Big ideas. Weird ideas. Fat-chance ideas and predictable ones. There’s magic in the chaos we create by throwing everything – even half-baked concepts – on the table. One person’s “bad idea” might be steps away from a teammate’s next brilliant solution.

But filling the room with ideas means making room for them. Ego and judgment take up a lot of space. A good brainstorm calls for giving your inner critic the afternoon off.

Be an idea hoarder.

We’re not big fans of throwing ideas away. There is no wasted thinking.

But we’ve got sketchbooks and notebooks and files full of interesting concepts that still didn’t quite work out. So we scrap those ideas for parts and recycle pieces of the solutions that show promise. Borrowing from past thinking can help us jump-start ourselves out of a creative block.

Consider other perspectives.

We can’t always agree on everything.

(Except wanting to be right. We all want that.)

It’s hard to find the right answer if we can’t admit that we’re headed in the wrong direction somewhere along the way.

In some cases, considering a different perspective helps us find the weaknesses in our own ideas and make them stronger. In others, a critical eye might be what it takes to prove we’ve been on the right track all along.

Either way, we welcome a little friendly debate.

Use brute force.

Sometimes that flash of inspiration is still elusive.

But you have places to go, things to do, deadlines to hit!


The only choice is to muscle through.

Voltaire said “Perfect is the enemy of good.”

Sometimes, “Good” can be the enemy of getting started.

So go ahead and get to work anyway. Don’t worry about “good” yet.

Just set a timer and focus on generating something.

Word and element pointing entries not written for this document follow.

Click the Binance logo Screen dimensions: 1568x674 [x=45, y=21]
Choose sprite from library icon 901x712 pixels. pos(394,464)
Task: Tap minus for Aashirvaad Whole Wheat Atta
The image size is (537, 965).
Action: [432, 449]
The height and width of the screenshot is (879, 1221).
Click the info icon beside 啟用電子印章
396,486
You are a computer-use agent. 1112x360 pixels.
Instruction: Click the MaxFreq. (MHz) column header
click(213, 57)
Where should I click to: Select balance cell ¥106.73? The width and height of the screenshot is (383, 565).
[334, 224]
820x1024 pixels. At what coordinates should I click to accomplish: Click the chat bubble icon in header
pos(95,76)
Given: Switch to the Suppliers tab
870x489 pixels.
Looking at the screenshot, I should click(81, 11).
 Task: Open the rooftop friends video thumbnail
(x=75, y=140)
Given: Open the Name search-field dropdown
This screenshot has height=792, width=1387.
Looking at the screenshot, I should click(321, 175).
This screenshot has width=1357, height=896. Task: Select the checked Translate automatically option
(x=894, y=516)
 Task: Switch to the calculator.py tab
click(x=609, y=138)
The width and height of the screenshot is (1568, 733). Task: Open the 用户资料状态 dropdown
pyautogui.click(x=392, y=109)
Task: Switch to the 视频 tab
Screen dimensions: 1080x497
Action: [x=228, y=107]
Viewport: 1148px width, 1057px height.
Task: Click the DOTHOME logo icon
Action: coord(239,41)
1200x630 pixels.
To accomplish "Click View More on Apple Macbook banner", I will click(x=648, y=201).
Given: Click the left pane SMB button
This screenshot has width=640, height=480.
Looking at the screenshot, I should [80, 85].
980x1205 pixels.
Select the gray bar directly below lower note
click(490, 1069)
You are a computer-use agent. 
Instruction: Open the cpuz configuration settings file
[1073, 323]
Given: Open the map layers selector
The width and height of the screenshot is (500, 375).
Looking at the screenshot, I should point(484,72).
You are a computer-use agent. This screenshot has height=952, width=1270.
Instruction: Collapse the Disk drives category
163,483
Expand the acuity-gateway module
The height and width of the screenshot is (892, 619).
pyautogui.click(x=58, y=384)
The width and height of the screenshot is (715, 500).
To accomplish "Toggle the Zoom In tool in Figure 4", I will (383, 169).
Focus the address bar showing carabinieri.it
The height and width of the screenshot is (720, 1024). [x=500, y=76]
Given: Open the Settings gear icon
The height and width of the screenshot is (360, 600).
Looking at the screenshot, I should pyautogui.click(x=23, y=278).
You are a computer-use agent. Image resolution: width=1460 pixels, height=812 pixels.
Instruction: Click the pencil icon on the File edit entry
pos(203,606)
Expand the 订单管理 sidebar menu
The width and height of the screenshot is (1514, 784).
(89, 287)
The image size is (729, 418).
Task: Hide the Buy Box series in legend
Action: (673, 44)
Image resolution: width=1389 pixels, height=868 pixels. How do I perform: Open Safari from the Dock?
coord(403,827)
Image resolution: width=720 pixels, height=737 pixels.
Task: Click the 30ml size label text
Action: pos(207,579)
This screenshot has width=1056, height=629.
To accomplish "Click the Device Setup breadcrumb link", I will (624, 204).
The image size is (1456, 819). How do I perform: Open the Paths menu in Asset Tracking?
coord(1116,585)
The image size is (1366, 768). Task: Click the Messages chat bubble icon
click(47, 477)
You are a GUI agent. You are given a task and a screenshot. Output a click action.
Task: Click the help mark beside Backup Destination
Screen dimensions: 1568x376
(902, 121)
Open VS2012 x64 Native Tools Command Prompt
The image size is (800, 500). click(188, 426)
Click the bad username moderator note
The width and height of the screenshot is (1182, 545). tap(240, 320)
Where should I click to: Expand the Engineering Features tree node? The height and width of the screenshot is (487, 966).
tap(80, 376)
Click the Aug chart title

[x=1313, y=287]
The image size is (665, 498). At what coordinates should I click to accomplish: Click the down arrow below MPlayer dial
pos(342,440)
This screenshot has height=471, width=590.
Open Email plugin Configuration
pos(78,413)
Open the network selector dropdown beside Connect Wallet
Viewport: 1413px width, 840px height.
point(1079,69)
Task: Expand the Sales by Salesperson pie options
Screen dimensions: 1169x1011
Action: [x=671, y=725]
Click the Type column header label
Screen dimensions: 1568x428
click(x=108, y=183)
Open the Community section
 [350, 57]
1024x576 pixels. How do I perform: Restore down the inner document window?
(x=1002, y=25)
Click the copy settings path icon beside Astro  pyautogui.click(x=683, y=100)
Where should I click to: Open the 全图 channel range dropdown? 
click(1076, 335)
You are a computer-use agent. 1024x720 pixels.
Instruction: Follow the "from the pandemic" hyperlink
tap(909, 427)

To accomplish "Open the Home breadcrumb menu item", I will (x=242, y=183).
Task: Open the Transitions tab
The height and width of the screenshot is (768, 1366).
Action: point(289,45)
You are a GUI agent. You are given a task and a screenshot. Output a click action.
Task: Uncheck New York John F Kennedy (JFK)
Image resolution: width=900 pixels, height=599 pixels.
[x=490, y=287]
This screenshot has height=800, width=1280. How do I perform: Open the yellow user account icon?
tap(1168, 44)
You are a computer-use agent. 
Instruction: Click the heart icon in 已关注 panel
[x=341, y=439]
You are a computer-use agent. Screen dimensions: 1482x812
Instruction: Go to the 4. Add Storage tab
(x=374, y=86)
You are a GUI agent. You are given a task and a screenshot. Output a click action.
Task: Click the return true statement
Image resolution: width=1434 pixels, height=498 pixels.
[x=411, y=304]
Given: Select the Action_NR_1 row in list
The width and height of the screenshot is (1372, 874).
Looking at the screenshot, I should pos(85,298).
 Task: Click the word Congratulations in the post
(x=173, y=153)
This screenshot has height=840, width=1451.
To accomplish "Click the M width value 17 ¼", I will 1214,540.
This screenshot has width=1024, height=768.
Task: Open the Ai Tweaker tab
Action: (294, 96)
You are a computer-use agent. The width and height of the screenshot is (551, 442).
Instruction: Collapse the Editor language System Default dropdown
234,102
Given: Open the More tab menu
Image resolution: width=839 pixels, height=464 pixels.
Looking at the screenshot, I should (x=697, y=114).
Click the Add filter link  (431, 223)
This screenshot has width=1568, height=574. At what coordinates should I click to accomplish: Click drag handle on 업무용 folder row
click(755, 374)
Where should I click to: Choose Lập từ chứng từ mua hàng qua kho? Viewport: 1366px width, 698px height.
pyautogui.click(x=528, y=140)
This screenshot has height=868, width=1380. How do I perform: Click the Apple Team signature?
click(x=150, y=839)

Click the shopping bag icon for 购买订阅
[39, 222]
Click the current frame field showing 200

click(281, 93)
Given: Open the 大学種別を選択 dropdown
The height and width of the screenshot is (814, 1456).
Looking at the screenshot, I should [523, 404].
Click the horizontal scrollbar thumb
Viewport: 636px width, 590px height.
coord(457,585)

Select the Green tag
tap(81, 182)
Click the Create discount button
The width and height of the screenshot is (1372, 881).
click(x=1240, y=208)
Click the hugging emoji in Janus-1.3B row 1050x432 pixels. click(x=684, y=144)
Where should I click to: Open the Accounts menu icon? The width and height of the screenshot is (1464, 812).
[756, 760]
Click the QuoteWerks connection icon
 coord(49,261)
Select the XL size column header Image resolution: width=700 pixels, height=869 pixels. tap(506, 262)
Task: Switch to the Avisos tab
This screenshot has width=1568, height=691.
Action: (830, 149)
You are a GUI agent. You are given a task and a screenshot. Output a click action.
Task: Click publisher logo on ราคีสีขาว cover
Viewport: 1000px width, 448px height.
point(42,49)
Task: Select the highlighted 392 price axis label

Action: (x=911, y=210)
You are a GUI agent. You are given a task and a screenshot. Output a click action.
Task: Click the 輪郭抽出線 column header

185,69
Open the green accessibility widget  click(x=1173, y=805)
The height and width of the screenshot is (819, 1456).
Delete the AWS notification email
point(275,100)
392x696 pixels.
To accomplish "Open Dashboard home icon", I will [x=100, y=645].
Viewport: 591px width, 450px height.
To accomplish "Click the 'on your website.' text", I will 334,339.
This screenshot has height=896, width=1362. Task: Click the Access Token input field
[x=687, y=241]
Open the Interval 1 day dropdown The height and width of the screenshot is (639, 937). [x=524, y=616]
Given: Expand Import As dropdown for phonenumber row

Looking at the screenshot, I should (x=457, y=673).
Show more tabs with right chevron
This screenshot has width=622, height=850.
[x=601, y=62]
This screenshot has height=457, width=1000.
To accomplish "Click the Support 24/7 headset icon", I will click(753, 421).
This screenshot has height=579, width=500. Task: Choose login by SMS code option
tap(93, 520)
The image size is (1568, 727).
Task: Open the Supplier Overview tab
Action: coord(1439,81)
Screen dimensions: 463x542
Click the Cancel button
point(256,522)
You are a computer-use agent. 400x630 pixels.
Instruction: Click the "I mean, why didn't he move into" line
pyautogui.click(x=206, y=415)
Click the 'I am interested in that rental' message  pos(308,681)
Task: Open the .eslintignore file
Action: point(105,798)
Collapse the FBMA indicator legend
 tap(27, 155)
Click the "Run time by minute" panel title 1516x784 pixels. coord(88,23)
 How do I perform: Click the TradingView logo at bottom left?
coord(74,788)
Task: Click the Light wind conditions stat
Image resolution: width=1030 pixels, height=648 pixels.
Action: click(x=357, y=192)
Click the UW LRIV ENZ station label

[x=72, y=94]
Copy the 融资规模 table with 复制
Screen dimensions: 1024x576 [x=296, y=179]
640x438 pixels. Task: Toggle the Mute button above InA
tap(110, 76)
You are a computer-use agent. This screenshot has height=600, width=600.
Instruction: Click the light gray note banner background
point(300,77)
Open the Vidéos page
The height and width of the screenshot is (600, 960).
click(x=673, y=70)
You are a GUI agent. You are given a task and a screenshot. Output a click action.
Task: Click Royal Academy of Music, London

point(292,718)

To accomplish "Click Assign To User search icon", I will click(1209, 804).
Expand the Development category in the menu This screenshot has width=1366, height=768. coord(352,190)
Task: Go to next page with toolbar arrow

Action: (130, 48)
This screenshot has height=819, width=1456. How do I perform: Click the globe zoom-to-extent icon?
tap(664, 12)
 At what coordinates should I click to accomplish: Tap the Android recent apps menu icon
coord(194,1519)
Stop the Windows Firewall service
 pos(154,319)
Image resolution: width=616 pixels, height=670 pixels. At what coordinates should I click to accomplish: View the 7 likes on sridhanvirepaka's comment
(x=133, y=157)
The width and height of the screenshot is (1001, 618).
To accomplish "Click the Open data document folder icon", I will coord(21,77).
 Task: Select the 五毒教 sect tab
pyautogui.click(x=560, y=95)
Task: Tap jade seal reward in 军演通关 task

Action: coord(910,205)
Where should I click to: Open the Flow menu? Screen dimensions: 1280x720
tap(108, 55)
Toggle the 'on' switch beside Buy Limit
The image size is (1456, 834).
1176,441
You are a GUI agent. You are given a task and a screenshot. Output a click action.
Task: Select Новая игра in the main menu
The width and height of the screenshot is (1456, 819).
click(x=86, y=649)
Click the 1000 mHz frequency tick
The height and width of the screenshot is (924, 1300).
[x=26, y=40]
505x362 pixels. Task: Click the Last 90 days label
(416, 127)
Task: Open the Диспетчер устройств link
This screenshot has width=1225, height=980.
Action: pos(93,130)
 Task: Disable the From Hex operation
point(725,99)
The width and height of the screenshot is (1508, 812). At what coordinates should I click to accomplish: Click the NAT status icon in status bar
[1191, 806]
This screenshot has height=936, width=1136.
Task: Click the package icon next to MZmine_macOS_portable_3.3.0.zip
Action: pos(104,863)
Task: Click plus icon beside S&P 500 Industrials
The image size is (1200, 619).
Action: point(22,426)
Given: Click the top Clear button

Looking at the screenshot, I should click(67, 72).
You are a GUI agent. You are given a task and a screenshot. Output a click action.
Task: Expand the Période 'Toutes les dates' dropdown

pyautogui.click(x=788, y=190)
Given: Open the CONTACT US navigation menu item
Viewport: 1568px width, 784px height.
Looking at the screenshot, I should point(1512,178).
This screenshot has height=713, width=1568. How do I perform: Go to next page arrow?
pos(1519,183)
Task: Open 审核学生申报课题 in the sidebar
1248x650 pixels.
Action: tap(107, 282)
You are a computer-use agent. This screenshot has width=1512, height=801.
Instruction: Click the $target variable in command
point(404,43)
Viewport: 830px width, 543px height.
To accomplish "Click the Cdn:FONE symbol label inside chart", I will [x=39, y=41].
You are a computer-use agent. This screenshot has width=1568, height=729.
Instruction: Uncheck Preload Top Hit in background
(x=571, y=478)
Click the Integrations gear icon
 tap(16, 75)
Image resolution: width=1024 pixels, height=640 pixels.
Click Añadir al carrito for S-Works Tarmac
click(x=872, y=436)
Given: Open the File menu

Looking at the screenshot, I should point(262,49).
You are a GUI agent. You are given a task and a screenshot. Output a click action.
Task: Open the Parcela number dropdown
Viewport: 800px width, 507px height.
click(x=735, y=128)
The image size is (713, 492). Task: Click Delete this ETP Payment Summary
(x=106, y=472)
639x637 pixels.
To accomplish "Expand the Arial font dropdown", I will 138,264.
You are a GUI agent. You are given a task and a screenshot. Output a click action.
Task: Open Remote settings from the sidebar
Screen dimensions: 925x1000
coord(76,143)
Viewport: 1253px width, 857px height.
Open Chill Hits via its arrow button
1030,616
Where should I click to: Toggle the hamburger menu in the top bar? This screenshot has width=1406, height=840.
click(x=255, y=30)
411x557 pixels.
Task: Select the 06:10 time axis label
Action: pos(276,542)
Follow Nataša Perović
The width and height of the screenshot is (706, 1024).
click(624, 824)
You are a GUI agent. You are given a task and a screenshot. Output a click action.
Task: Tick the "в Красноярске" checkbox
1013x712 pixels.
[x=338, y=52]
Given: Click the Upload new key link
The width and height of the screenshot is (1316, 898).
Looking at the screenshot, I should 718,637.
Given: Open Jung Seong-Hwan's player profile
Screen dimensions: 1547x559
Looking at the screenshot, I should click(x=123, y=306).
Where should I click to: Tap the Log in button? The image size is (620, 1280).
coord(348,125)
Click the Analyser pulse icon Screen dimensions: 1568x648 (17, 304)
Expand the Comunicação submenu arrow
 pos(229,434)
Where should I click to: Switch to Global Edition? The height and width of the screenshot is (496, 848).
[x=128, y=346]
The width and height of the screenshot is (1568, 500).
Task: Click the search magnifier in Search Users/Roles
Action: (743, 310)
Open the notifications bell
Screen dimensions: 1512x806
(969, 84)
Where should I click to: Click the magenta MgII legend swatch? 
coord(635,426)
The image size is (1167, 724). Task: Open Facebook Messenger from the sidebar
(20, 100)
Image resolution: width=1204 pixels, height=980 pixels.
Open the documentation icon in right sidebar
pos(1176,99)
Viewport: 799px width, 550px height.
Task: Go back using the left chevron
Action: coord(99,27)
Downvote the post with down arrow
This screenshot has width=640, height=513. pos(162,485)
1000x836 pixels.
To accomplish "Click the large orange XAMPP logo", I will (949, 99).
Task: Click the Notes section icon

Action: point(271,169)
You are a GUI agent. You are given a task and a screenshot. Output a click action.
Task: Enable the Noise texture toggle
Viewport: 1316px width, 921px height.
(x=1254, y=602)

Great work can start with a really, really rough first draft.

If the end result is what matters, it’s no big deal if the process looks a bit messy.

When it comes to staying open-minded, the tricks up our sleeve aren’t really tricks.

We have to admit that it’s not magic. It’s not effortless.

Having preconceived notions is human, and having strong opinions is part of our job.

The things we think we know can be our worst creative blocks.

When we hear each other out and challenge our own ideas, we aren’t fighting each other.

We’re on the same side, fighting for the best solution.